Ce petit village se trouve à environ 80-90 km de Casablanca et pourtant lorsqu’on y arrive, l’impression de se trouver à des années-lumière de la capitale économique, est grande. Des maisons en pisé à flanc de colline, une place réservée au souk hebdomadaire et environ un millier d’habitants qui y vivent dans un grand dénuement.
Pourtant, l’Etat a fait des efforts et il est présent : une vraie route, une école, un dispensaire et l’électricité installée depuis quelques mois.
La pauvreté, elle, est palpable et saute au visage, mais ce qui frappe le plus dès que la conversation s’instaure, c’est bel et bien la «fermeture» des mentalités.
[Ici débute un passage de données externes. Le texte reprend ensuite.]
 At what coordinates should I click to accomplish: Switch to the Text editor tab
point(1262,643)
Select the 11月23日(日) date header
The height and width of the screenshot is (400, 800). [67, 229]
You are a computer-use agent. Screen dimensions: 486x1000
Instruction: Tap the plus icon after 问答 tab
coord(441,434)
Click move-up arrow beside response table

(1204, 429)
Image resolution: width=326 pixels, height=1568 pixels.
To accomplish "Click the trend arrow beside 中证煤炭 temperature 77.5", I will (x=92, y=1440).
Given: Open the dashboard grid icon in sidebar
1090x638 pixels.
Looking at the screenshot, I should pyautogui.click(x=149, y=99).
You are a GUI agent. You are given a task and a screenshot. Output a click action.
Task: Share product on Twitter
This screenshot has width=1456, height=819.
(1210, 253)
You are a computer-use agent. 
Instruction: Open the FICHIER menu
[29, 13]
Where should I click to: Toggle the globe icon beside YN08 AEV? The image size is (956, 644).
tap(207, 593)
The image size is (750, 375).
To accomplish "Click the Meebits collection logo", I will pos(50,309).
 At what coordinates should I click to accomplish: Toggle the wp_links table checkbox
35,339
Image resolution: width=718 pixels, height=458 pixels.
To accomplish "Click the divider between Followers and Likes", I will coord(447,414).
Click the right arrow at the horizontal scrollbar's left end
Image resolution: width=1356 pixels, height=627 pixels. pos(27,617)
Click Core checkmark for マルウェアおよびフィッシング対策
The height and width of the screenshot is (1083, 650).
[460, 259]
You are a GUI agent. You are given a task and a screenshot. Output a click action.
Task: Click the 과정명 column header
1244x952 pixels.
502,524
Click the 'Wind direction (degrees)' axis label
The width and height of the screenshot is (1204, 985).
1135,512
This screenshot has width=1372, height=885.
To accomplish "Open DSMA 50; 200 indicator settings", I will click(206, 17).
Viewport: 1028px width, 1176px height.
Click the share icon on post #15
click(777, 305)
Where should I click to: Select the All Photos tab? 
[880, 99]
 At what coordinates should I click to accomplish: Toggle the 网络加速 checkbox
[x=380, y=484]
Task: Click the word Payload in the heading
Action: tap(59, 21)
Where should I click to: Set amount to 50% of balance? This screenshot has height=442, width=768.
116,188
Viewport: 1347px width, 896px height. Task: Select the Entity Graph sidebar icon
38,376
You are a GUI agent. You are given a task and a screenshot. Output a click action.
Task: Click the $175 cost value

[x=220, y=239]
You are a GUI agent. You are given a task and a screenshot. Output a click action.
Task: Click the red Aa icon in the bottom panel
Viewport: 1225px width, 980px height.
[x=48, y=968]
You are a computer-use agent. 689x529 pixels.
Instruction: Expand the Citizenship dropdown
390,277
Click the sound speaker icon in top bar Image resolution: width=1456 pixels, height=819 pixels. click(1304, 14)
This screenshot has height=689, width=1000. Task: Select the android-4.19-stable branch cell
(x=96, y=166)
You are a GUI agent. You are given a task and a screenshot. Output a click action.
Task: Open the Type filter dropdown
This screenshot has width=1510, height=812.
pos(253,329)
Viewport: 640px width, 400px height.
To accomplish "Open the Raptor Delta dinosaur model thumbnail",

La réforme de la Moudaouna y est totalement méconnue ; on continue d’y marier des mineures juste par la lecture de la «Fatiha» ; dès que l’on évoque la femme, les «patriarches» closent la discussion en des termes fortement dévalorisants ; les jeunes ne sont pas mieux lotis, qui n’ont droit à aucune considération et passent leur journée dans l’unique gargote locale ou viennent grossir les rangs de l’exode rural…
Bien sûr, «l’enclavement» (relatif) peut expliquer bien des choses, mais le manque de communication avec ces Marocains-là (ou bien une communication qui ne parvient pas jusqu’à eux) est aussi une raison à cet «hermétisme».
Autre exemple, l’INDH n’est pas inconnue : la «hiba dial Sidna», mais son utilisation est pour eux un mystère. Les atouts existent pourtant, une nature (forêt, collines, ruisseaux) magnifique ; des représentants de l’autorité, proches (gouverneur, caïd) et intelligents ; un président de commune jeune et compétent, mais aussi des militants associatifs dévoués et «battants»… 
Que manque-t-il alors ? Tout d’abord –selon moi– un vrai contact avec les Marocains (es) d’ailleurs –ceux de Casa, de Rabat, de villes ou régions plus éloignées…
mais un contact réel permettant la discussion, l’échange, l’ouverture. Un coup de pouce ensuite : la beauté de l’environnement y permettrait tourisme vert, gîtes, maisons d’hôtes et autres randonnées pédestres.
Nos compatriotes de ce village ont besoin de voir qu’ailleurs- dans des conditions semblables- on s’en sort : la valeur de l’exemple…
Si l’on trouve les chemins qui mènent à eux, alors tout sera possible.